O que se pede.
Resuma em duas frases o trecho sobre os dois divórcios.

Trecho.
O dono da Amazon ainda não acabou de dividir na prática o dinheiro com a ex. Especula-se que parte nem vai ser dividida, ficará em um fundo ao qual os dois terão acesso controlado. Imaginem US$ 38 bilhões. Bilhões. É muito acima do nível espiritual do meu círculo de relacionamentos, onde se bate boca até por faqueiro em separação.

O divórcio mais quente, no entanto, é entre o milionário ex-presidente dos Estados Unidos Donald Trump e o Facebook. O amor tórrido que levou o casal ao topo do mundo se desfez diante do final da presidência. Trump tomou block do Facebook. Hoje houve mais um capítulo em que o Supremo Tribunal do Facebook meteu a colher fingindo manter a separação, mas era só jogo de cena. Acendeu-se a luz de uma reconciliação. Quem sabe logo.

Showman nato, Donald Trump deu um jeito de ocupar espaço na mídia bancando o indignado. Não se conformava com a decisão tomada hoje pelo Supremo Tribunal do Facebook, que o mantém ainda fora da rede social e também do Instagram.

Bloco de dados.
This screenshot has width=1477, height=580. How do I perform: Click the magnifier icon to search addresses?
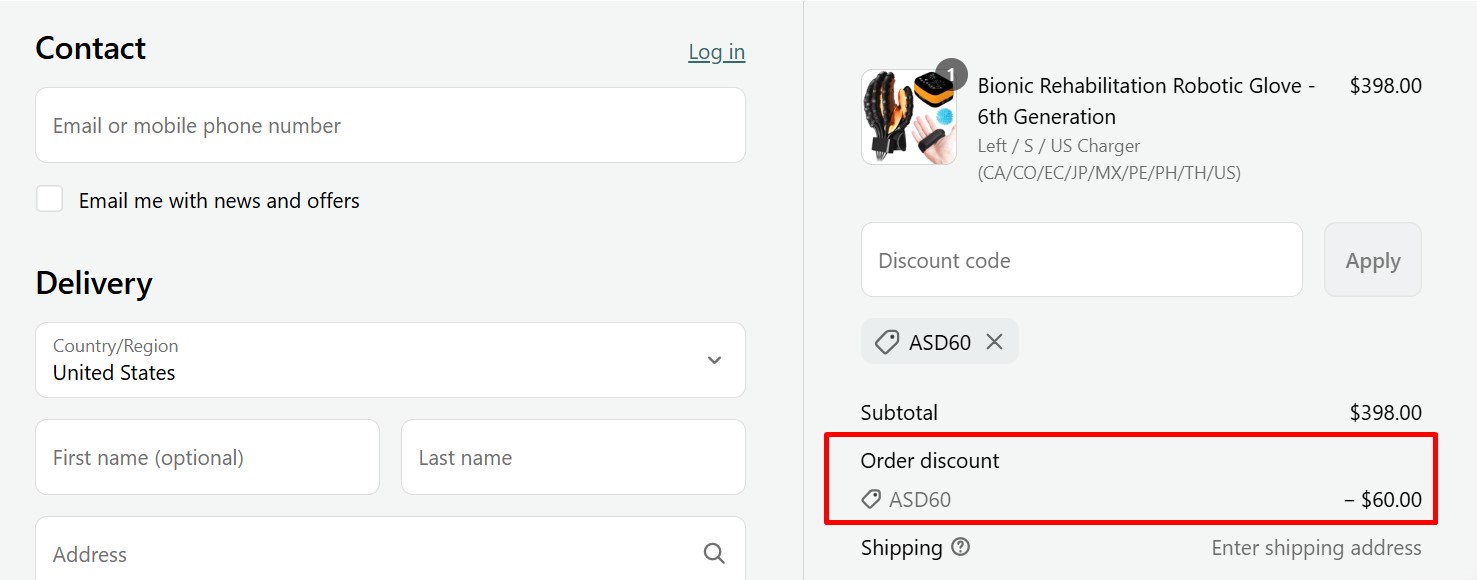pyautogui.click(x=714, y=553)
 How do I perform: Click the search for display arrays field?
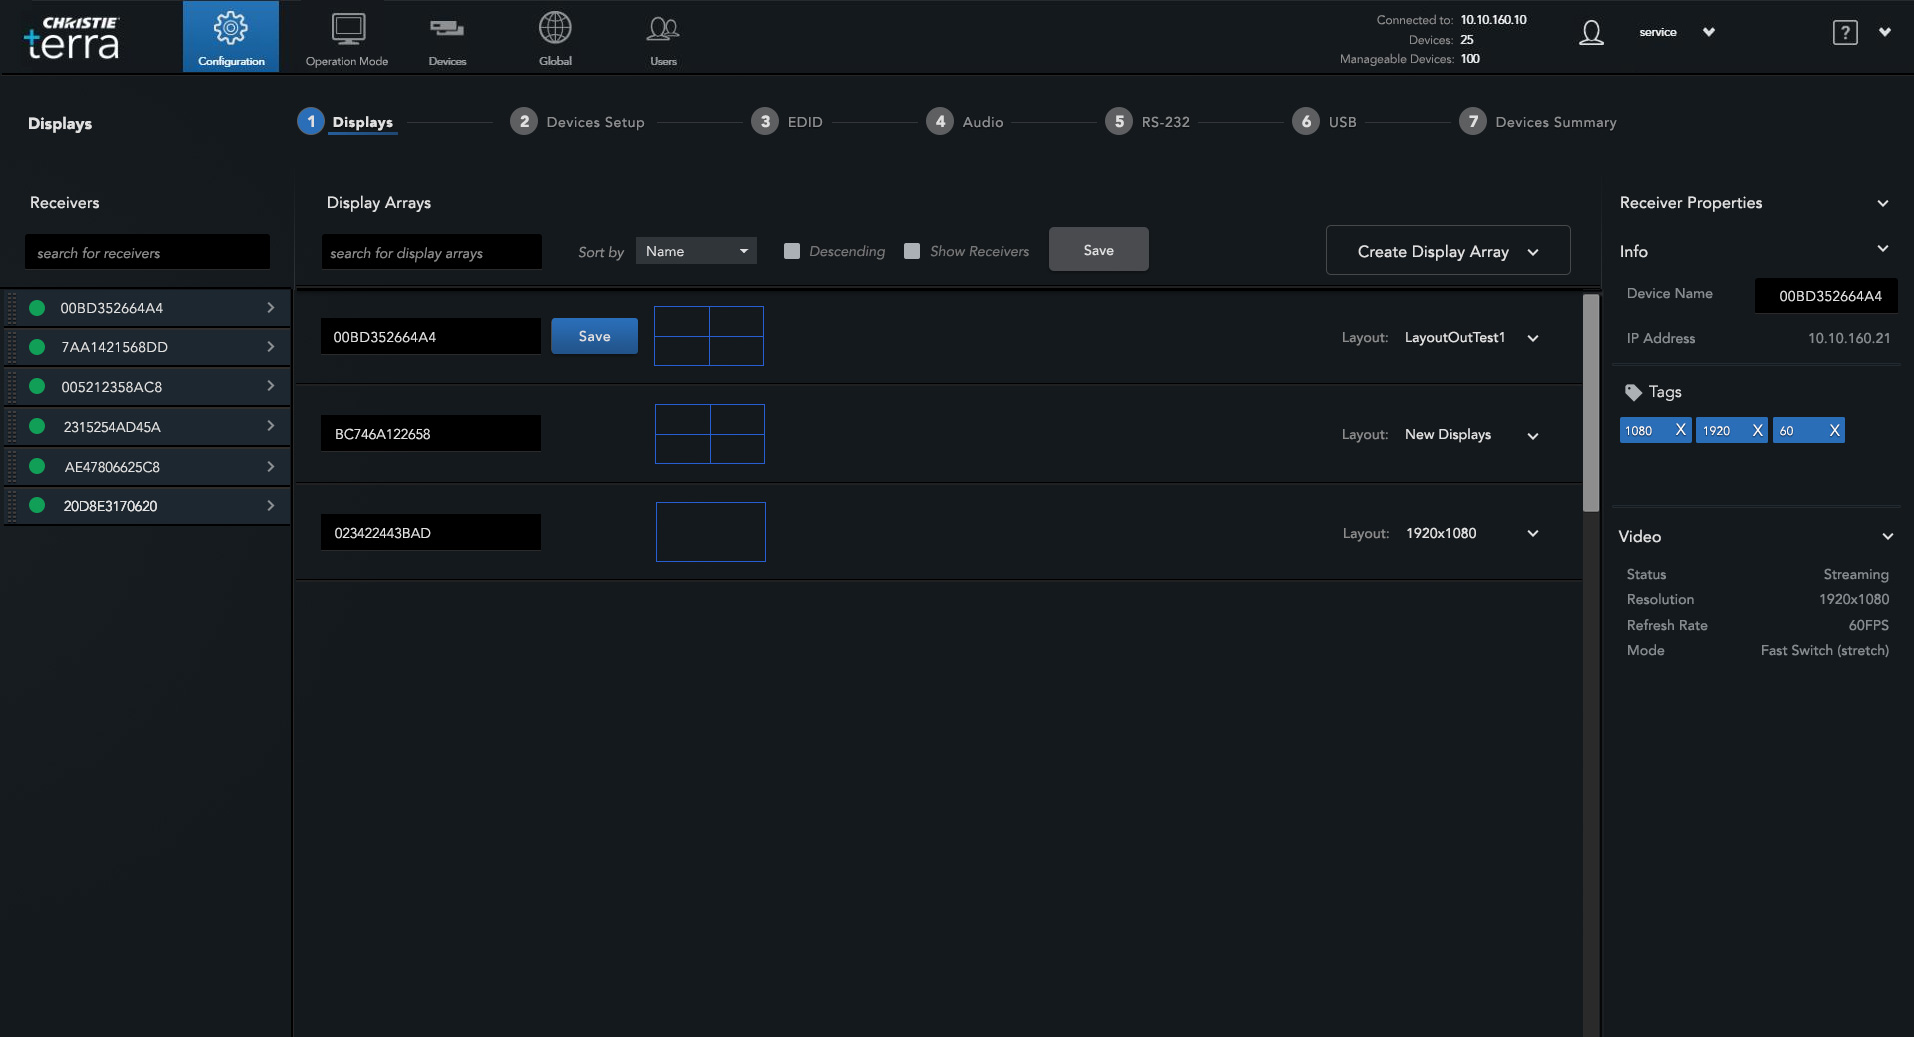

Em resposta.
O dono da Amazon ainda não acabou de dividir na prática os US$ 38 bilhões com a ex, e especula-se que parte ficará em um fundo ao qual os dois terão acesso controlado. Já o "divórcio" entre Donald Trump e o Facebook teve hoje mais um capítulo: o Supremo Tribunal do Facebook manteve Trump fora da rede social e do Instagram, e ele bancou o indignado.